- Data provided -
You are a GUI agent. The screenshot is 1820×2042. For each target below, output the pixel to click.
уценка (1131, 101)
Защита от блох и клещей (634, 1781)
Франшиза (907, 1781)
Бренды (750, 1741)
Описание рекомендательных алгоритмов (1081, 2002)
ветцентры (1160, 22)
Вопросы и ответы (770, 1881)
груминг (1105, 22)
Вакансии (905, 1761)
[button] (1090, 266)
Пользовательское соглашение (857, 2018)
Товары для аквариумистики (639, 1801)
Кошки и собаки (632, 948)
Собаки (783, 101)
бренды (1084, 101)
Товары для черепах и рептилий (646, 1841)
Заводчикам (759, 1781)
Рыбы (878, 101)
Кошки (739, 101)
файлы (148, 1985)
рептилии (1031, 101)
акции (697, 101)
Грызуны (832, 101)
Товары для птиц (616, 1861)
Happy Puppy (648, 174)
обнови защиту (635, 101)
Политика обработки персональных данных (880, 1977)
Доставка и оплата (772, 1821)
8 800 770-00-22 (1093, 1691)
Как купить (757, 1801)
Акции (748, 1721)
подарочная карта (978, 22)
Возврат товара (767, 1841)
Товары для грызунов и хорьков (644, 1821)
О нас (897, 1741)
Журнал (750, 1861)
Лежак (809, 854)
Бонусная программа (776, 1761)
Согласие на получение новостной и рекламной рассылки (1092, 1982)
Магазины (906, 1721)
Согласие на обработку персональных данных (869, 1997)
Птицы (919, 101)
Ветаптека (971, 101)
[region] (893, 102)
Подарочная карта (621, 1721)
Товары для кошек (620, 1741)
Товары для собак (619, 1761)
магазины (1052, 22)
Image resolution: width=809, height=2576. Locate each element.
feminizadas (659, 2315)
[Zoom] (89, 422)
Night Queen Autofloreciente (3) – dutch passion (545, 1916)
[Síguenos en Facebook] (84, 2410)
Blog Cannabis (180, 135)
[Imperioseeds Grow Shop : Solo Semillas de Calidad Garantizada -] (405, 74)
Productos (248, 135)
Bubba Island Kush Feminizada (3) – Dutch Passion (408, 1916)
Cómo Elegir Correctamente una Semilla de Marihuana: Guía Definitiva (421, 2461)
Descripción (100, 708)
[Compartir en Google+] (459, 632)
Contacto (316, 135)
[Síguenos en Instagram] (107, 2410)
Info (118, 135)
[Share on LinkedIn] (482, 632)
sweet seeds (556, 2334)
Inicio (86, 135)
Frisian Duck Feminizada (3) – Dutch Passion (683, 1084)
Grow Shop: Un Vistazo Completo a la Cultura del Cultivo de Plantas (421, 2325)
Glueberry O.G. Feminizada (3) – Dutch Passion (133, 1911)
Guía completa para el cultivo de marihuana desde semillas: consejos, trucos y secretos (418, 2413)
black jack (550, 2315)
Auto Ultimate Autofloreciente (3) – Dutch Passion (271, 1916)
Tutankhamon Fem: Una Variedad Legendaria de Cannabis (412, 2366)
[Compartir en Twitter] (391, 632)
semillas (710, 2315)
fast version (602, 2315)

- Task directions -
The output must consist solely of the lines from the first line of the records through the line containing "Grow Shop: Un", reproduced exactly.

- Problem solution -
You are a GUI agent. The screenshot is 1820×2042. For each target below, output the pixel to click.
уценка (1131, 101)
Защита от блох и клещей (634, 1781)
Франшиза (907, 1781)
Бренды (750, 1741)
Описание рекомендательных алгоритмов (1081, 2002)
ветцентры (1160, 22)
Вопросы и ответы (770, 1881)
груминг (1105, 22)
Вакансии (905, 1761)
[button] (1090, 266)
Пользовательское соглашение (857, 2018)
Товары для аквариумистики (639, 1801)
Кошки и собаки (632, 948)
Собаки (783, 101)
бренды (1084, 101)
Товары для черепах и рептилий (646, 1841)
Заводчикам (759, 1781)
Рыбы (878, 101)
Кошки (739, 101)
файлы (148, 1985)
рептилии (1031, 101)
акции (697, 101)
Грызуны (832, 101)
Товары для птиц (616, 1861)
Happy Puppy (648, 174)
обнови защиту (635, 101)
Политика обработки персональных данных (880, 1977)
Доставка и оплата (772, 1821)
8 800 770-00-22 (1093, 1691)
Как купить (757, 1801)
Акции (748, 1721)
подарочная карта (978, 22)
Возврат товара (767, 1841)
Товары для грызунов и хорьков (644, 1821)
О нас (897, 1741)
Журнал (750, 1861)
Лежак (809, 854)
Бонусная программа (776, 1761)
Согласие на получение новостной и рекламной рассылки (1092, 1982)
Магазины (906, 1721)
Согласие на обработку персональных данных (869, 1997)
Птицы (919, 101)
Ветаптека (971, 101)
[region] (893, 102)
Подарочная карта (621, 1721)
Товары для кошек (620, 1741)
Товары для собак (619, 1761)
магазины (1052, 22)
Image resolution: width=809, height=2576. Locate each element.
feminizadas (659, 2315)
[Zoom] (89, 422)
Night Queen Autofloreciente (3) – dutch passion (545, 1916)
[Síguenos en Facebook] (84, 2410)
Blog Cannabis (180, 135)
[Imperioseeds Grow Shop : Solo Semillas de Calidad Garantizada -] (405, 74)
Productos (248, 135)
Bubba Island Kush Feminizada (3) – Dutch Passion (408, 1916)
Cómo Elegir Correctamente una Semilla de Marihuana: Guía Definitiva (421, 2461)
Descripción (100, 708)
[Compartir en Google+] (459, 632)
Contacto (316, 135)
[Síguenos en Instagram] (107, 2410)
Info (118, 135)
[Share on LinkedIn] (482, 632)
sweet seeds (556, 2334)
Inicio (86, 135)
Frisian Duck Feminizada (3) – Dutch Passion (683, 1084)
Grow Shop: Un Vistazo Completo a la Cultura del Cultivo de Plantas (421, 2325)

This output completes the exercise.